Join lets you combine data in the current pipeline guide with data from another stream or table. They allow you to enrich data in the current view with data from another source, as long as that source shares a column with the source for the current guide.
For example, if your guide has columns of data on bus positions and speed, and one of the columns contains a driver identification number, you might join the guide with a database table that has information on the driver’s names matched to their identification numbers. By doing so, you can enrich your guide by adding columns from the DRIVERS table.
StreamLab supports stream/stream, stream/table, table/stream and table/table joins. These are implemented using the SQL JOIN clause. It also offers a mode called lookup, which provides some control over whether and how records in the lookup table are cached. The lookup mode is implemented using the TableLookup UDX.

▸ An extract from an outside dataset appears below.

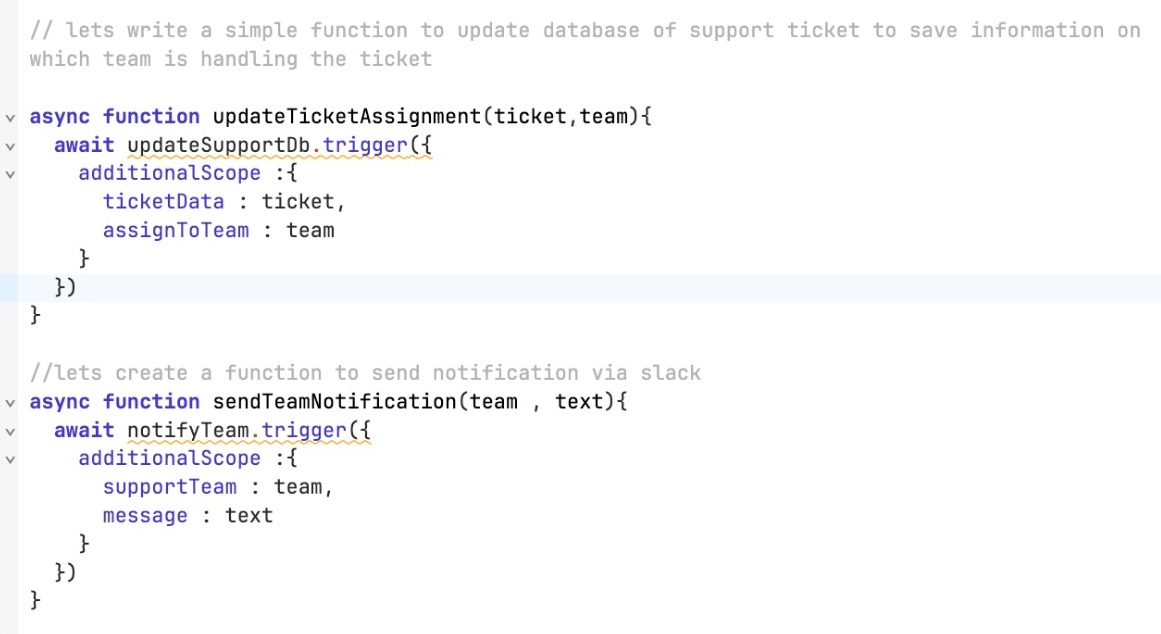Click the updateTicketAssignment function name
The height and width of the screenshot is (634, 1161).
click(346, 116)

StreamLab supports four types of joins:
|INNER JOIN||Returns all pairs of rows from left and right for which the join condition evaluates to TRUE.|
|LEFT JOIN||As INNER JOIN, but rows from the left are kept even if they do not match any rows on the right; NULL values are generated on the right.|
|RIGHT JOIN||As INNER JOIN, but rows from the right are kept even if they do not match any rows on the left; NULL values are generated on the left for these rows.|
|FULL JOIN||As INNER JOIN, but rows from both sides are kept even if they do not match any rows on the other side; NULL values are generated on the other side for these rows.|
To implement a Join analytic.
Choose whether to join to a stream, a table, or to do a lookup table. Only streams and tables that have been added to StreamLab will be available here. Do this first, because your options will change depending on your choice.
Next, choose whether to conduct the join over a window. You’ll get better results if you do. You can configure windows on both the left (the pipeline guide input) and the right (the stream/table to be joined).

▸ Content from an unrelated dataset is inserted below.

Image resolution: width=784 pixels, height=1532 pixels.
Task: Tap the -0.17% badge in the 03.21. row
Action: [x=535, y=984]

For each window you’ve chosen:
Choose whether to create a time-based or row based window.
Enter values for the window’s beginning and end, such as “10 minutes to 0 minutes ago” or “1 hour to 10 minutes ago” or “100 rows to 20 rows ago”.

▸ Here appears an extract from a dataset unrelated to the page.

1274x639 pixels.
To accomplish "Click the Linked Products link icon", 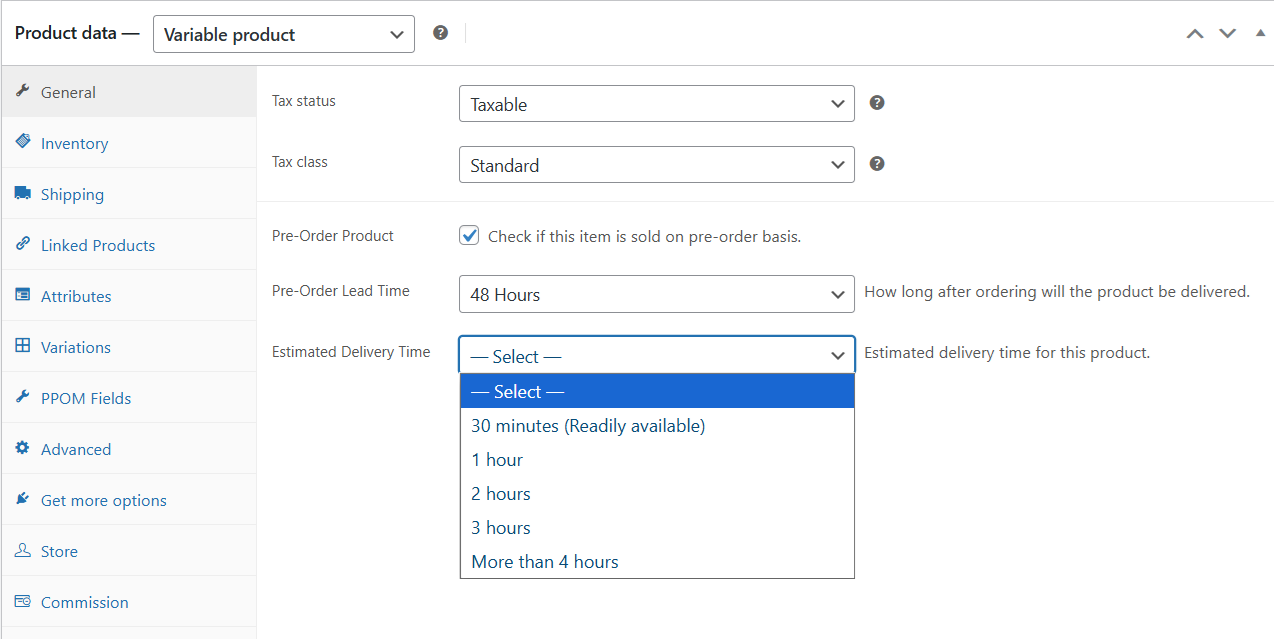I will [23, 244].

The window types and lengths for the left window and the right window do not need to match.
Choose a join type: inner, left, right, or full. For lookup, you do not need to choose a join type.
Choose a stream or table to join to. The selection will change depending on what you chose in step 1. For stream you see a list of streams, for table a list of tables, and for lookup a list of external tables.
Finally, choose a column from the current stream and the stream/table to be joined. These must match in order for the join to work. You can match on more than one pair of columns (up to three) by clicking + in the top right of the parameter box.
Click the + icon to add the command to the Guide script.
The results of the script appear in the Output View window.
When you define a window using rows, you are defining a ROWS BETWEEN ROWS AND ROWS PRECEDING. If rows until is 0, the clause will be ROWS PRECEDING and all rows up to the current row will be included.
When you define a window using time, you will see time from and time until parameters; you are defining a RANGE BETWEEN INTERVAL AND INTERVAL . If time until is 0 (for any unit of time) the clause will be RANGE INTERVAL PRECEDING.
Each match is treated as an equi-join, whereby pipeline guide column = join to column.
Lookup supports a maximum of three predicates
To learn more about windows in streaming joins, see the topic WINDOW clause in the s-Server Streaming SQL Reference Guide.
The join to can be an SQLstream Stream, or an External Stream that has been created with a Render Mode of either Standard: FS->pump->stream or Directly as stream (implemented as a FOREIGN STREAM)
SQLstream Streams can be defined from the Sources (either creating them individually or using Import SQLstream Schema)
It is legitimate to join a stream to itself (especially when using windowing).
The join to can be an External Table, or an External Stream that has been created with a Render Mode of Directly as table (which is implemented as a FOREIGN TABLE).
It is legitimate to join a table to itself. For example you might want to join SALES.EMPS to itself to get information about the employee’s manager.
Note: the entire table will be read into memory when the guide starts running; this means that:
the table must fit into memory
changes to the data in the table after the guide starts running are not reflected in the resulting query output
To use table lookup, you first need to create an external connection. See the topic StreamLab External Connections Overview in this guide for more details. You then need to add one of the tables from the external connection as a source. See the topic Adding an External Table Source in this guide for more details.
Once you have an external table added as a source, it will be available in the table menu of the Table Lookup command.
If you know the number of rows contained in the external table, you can speed processing by entering a cache size and clicking the Prefetch Rows option.
You can use a feature called fuzzy lookup if your column uses numbers, and if these numbers only need to be close. Working with latitudes and longitudes is good use case for this setting, since you will not necessarily get an equals match when joining on latitude or longitude. In this case, with fuzzy set to true, numbers that are close to each other will match.